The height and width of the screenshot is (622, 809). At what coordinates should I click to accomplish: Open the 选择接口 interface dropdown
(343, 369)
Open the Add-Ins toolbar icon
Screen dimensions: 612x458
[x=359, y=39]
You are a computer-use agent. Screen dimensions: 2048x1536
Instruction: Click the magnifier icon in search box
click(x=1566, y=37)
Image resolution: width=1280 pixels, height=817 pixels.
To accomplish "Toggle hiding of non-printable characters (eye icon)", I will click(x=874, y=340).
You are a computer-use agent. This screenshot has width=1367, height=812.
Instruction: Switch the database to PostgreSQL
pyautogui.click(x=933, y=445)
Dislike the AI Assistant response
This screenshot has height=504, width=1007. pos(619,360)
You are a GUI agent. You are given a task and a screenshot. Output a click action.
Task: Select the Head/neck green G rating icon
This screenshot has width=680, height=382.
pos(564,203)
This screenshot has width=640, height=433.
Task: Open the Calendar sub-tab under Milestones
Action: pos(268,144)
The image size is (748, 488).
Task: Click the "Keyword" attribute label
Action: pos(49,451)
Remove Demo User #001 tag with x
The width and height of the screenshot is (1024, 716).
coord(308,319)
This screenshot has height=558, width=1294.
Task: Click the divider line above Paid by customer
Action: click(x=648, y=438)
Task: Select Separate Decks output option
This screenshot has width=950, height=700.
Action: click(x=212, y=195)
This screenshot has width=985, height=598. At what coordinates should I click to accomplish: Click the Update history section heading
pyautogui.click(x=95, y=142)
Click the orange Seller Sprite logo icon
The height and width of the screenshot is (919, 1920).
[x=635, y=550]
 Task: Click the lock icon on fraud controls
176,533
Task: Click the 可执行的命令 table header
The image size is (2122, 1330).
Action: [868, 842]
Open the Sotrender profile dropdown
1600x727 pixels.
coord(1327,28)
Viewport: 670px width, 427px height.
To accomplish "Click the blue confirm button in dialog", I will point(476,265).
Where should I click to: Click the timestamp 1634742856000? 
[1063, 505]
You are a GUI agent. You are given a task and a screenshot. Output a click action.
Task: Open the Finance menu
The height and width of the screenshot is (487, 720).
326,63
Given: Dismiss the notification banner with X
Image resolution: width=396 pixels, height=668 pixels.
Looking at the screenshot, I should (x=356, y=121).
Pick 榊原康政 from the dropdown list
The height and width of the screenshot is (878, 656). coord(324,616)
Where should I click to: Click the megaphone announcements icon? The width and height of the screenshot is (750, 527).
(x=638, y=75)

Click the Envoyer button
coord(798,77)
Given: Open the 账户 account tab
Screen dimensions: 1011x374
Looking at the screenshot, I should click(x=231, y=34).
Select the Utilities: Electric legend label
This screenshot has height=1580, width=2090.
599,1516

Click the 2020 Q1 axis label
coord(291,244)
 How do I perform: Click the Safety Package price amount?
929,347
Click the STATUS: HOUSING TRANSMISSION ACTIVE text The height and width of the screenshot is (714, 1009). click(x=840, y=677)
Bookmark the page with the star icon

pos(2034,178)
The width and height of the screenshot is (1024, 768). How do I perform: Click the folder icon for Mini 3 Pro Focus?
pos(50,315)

┄┄┄┄┄┄

* TASK DESCRIPTION: Copy the data word for word, starting with the line containing "Click the Envoyer button" and going on through the last line of the data.

* RESULT OF THE EXERCISE:
Click the Envoyer button
coord(798,77)
Given: Open the 账户 account tab
Screen dimensions: 1011x374
Looking at the screenshot, I should click(x=231, y=34).
Select the Utilities: Electric legend label
This screenshot has height=1580, width=2090.
599,1516

Click the 2020 Q1 axis label
coord(291,244)
 How do I perform: Click the Safety Package price amount?
929,347
Click the STATUS: HOUSING TRANSMISSION ACTIVE text The height and width of the screenshot is (714, 1009). click(x=840, y=677)
Bookmark the page with the star icon

pos(2034,178)
The width and height of the screenshot is (1024, 768). How do I perform: Click the folder icon for Mini 3 Pro Focus?
pos(50,315)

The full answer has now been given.